Troi­siè­me­ment, l’alliance est une rela­tion vivante dans laquelle la déli­vrance ini­tiale demande une res­tau­ra­tion conti­nue. Après avoir confes­sé la joie du salut, le psaume se tourne vers la sup­pli­ca­tion : « Ramène nos cap­tifs, comme des ruis­seaux dans le midi. » Le peuple, bien que déjà rele­vé, recon­naît que la plé­ni­tude de la pro­messe n’est pas encore accom­plie. C’est la struc­ture même de l’alliance : le « déjà » du salut reçu et le « pas encore » de la sanc­ti­fi­ca­tion et de la consom­ma­tion finale. L’image des tor­rents du Néguèv sou­ligne que la grâce peut inter­ve­nir sou­dai­ne­ment, dépas­sant l’attente humaine, mais qu’elle demeure entiè­re­ment dépen­dante de Dieu.

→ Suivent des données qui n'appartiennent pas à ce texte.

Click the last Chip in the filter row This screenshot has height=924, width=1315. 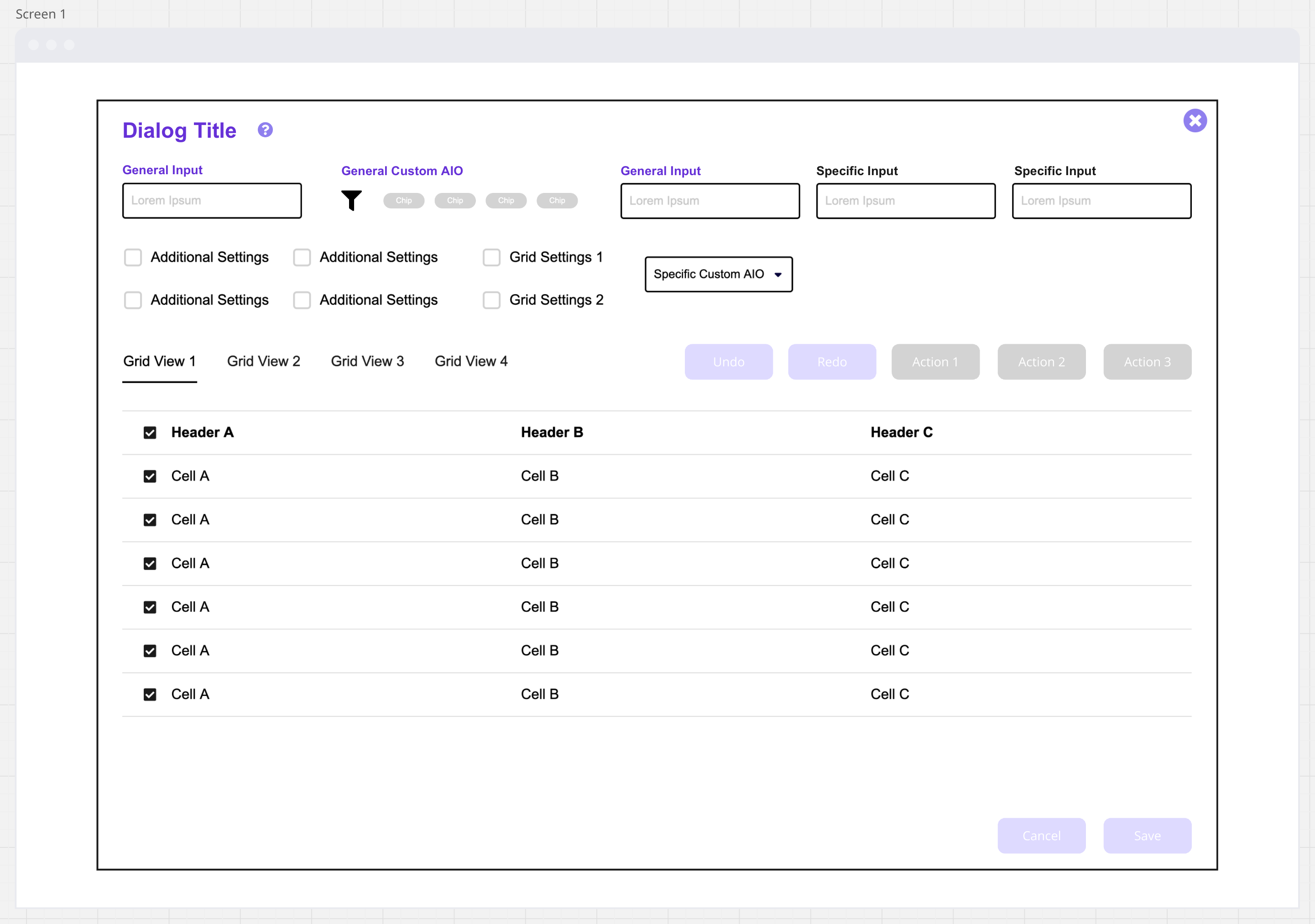point(557,200)
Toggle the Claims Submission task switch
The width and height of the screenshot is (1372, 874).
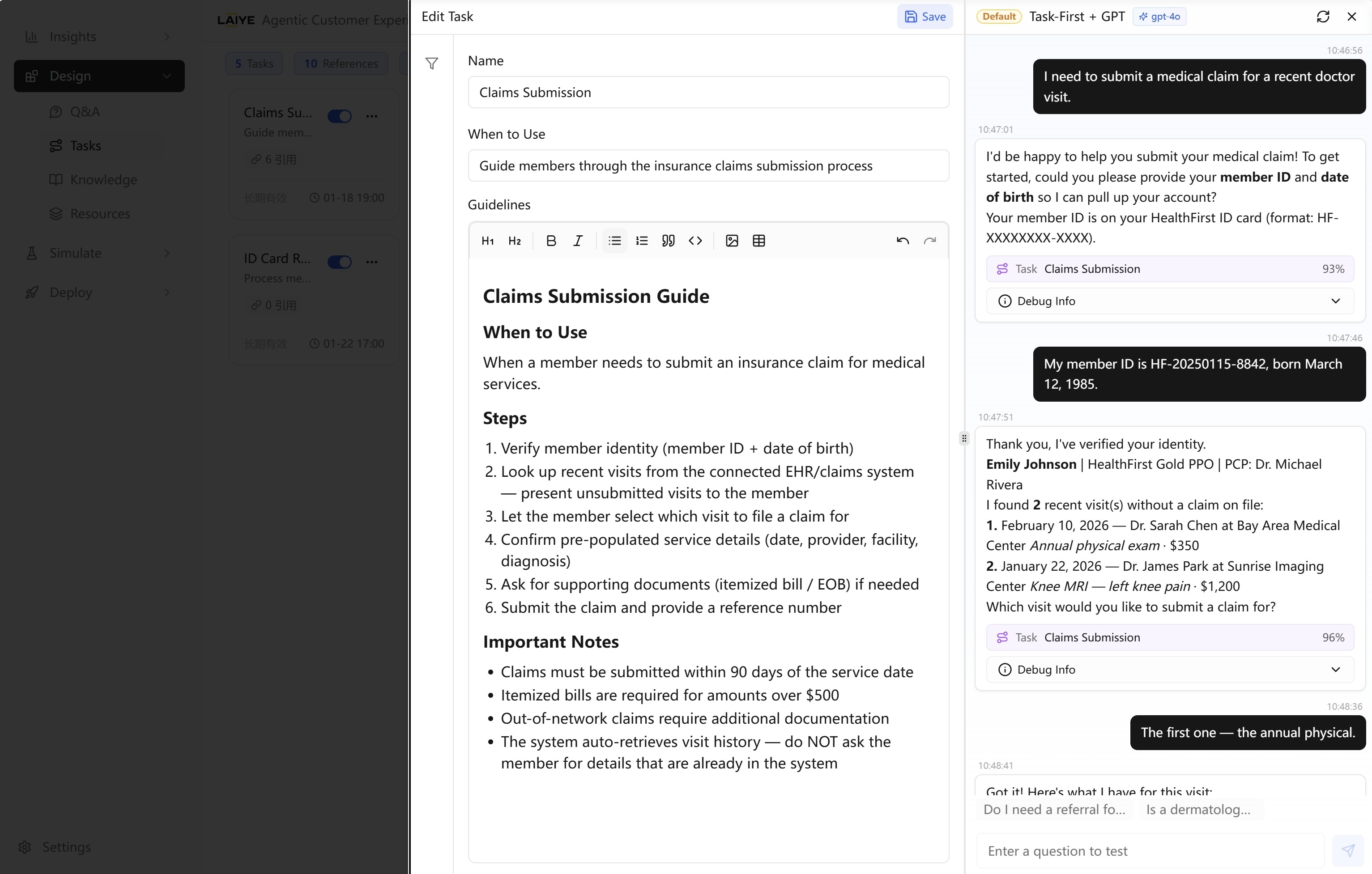click(x=340, y=116)
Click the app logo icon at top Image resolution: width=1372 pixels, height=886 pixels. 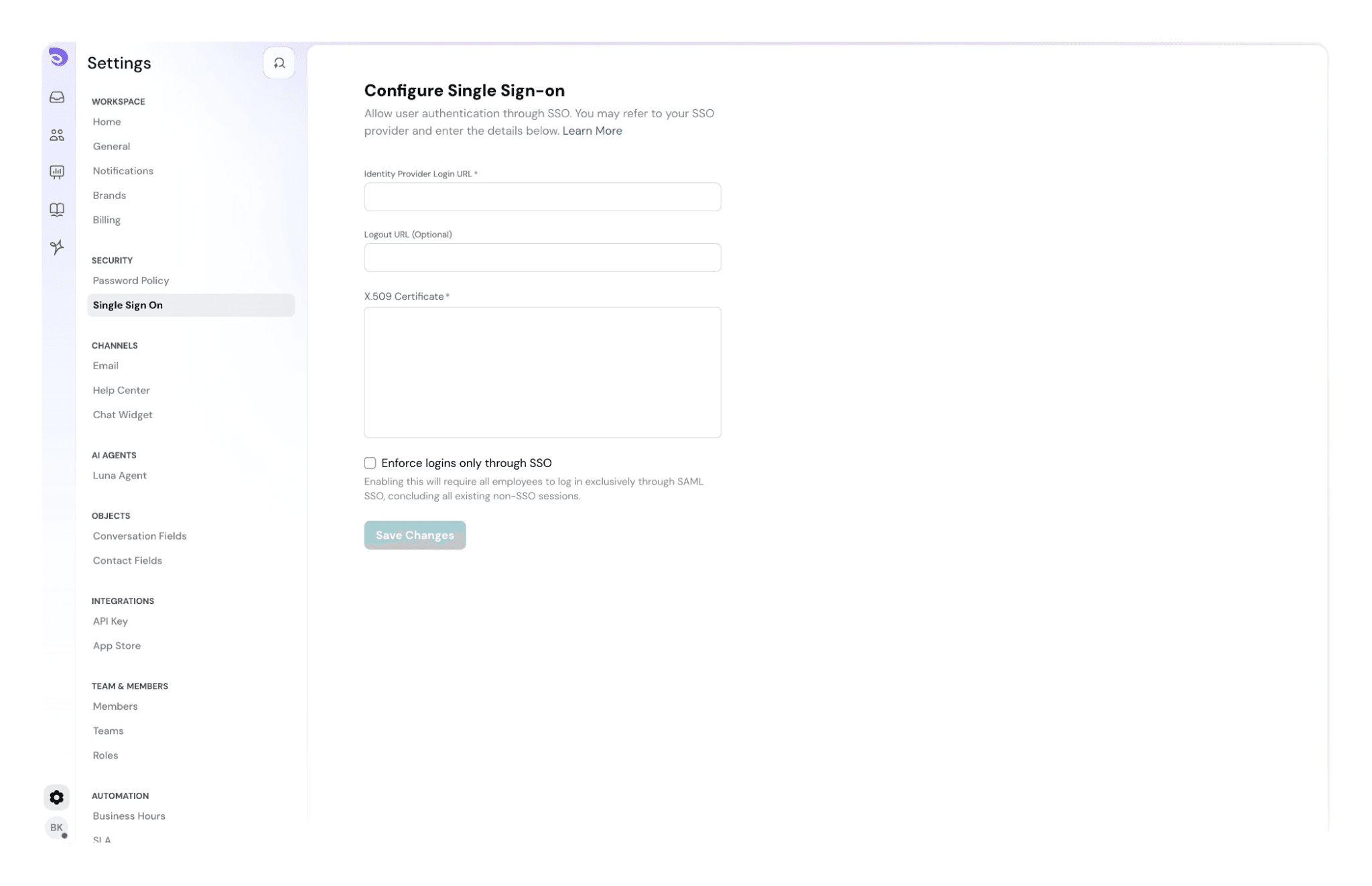pos(58,58)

Qua­triè­me­ment, le psaume arti­cule un prin­cipe fon­da­men­tal de la vie d’alliance : la fécon­di­té de la fidé­li­té dans l’épreuve. Les larmes de la semence deviennent les gerbes de la mois­son. Le croyant avance dans la souf­france, mais tou­jours avec la pro­messe que Dieu trans­for­me­ra son obéis­sance dou­lou­reuse en joie abon­dante. Cette dyna­mique est à la fois éthique et escha­to­lo­gique. Elle rap­pelle la struc­ture de la croix et de la résur­rec­tion, ins­crite dès l’Ancien Tes­ta­ment comme loi spi­ri­tuelle du peuple de Dieu : l’humiliation pré­cède la gloire, la fidé­li­té dans l’obscurité pré­cède la lumière de la déli­vrance. Dans la théo­lo­gie réfor­mée, ce pas­sage est sou­vent lu comme un encou­ra­ge­ment à la per­sé­vé­rance des saints dans le cadre de l’alliance de grâce.

Ain­si, le Psaume 126 pré­sente l’alliance comme une his­toire de déli­vrance, de témoi­gnage, de dépen­dance et de fécon­di­té. Dieu agit, son peuple répond ; Dieu sauve, son peuple pro­clame ; Dieu res­taure, son peuple espère ; Dieu bénit, son peuple porte du fruit. Ce psaume devient alors un miroir de la vie chré­tienne sous la nou­velle alliance en Christ : déjà rame­nés de l’exil par la grâce, mais encore en marche, semant par­fois dans les larmes, assu­rés tou­te­fois que la joie pro­mise sera pleine lorsque le Sei­gneur accom­pli­ra défi­ni­ti­ve­ment sa res­tau­ra­tion.